Gallup Unemployment Reaches 10%

I think it's funny that being accurate is being a hack whereas lying about (or misremembering) what someone said is not.

you're trying to minimize kerry's claims about the economy...as if he is solely focusing on jobs...yep...thats real accurate

Q: Do you agree that the economy is recovering?
A: It's a recovery for the people in the corporate boardroom. It's a recovery for corporations, to some degree, by compacting, by increasing productivity. But if you go across America, it's not a recovery This recovery is a recovery for those people who have stock. It's a recovery for those people who are able to walk away with the highest salaries. But workers have only seen a three-cents-an-hour increase in their wages.
 
you're trying to minimize kerry's claims about the economy...as if he is solely focusing on jobs...yep...thats real accurate

You do realize that the discussion centered around what was being compared to the Great Depression....right?
 
My problems with Bush on the economy were twofold:

1) I didn't think he had an economic plan or vision, and I was basically right. "Cut taxes" is not a "plan." And the wild growth we were supposed to have experienced from those cuts never materialized.

Agreed on the fact that 'tax cuts' is not a plan.
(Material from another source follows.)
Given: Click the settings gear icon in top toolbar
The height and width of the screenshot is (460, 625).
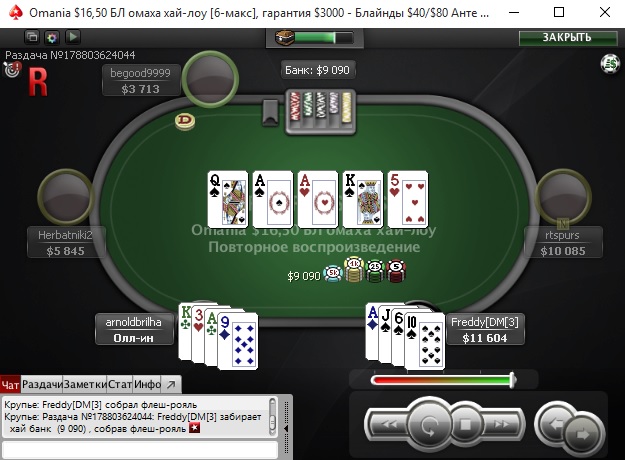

You have to have spending cuts in order for those to be viable long term, though short term they do stimulate the economy.

That said, the tax cuts of 2001 came before 9/11 and the subsequent two wars. Yet the market still rebounded from the trough in Oct 2002 of around 7200 to the peak of the market in 2007 of around 14k. That is a pretty good return in five years.

Unfortunately the Dems took control of Congress in 2007 and subsequently tanked the markets and the economy. :)


2) Once Iraq kicked in, he had tunnel vision on foreign policy. He was a really bad domestic policy Prez from 2003 on; he seemed almost disinterested at times (imo).

The REALLY sad part is that his tunnel ran him smack into a rock face. They forgot to tell him the opening to the tunnel had to have an exit strategy.

To address your point above, if anything, the "real" # is probably worse now than it was during the Bush years (as it relates to the # that is reported). Where we disagree, as always, is the effect of the stimulus, and the effect of the bailouts. Trying to prove that, however, is like trying to prove what causes global warming.

There is NO question the number is worse now.

As for the stimulus, it was a collection of stop gap measures. Measures that simply pushed the problems into the future. We are nearing that point where they will either need more stop gap measures or REAL solutions. The stimulus did stop the fear from taking over and creating a panic. In that it was a success. But then Obama charged into health care rather than focusing on economic growth. That was a colossal mistake.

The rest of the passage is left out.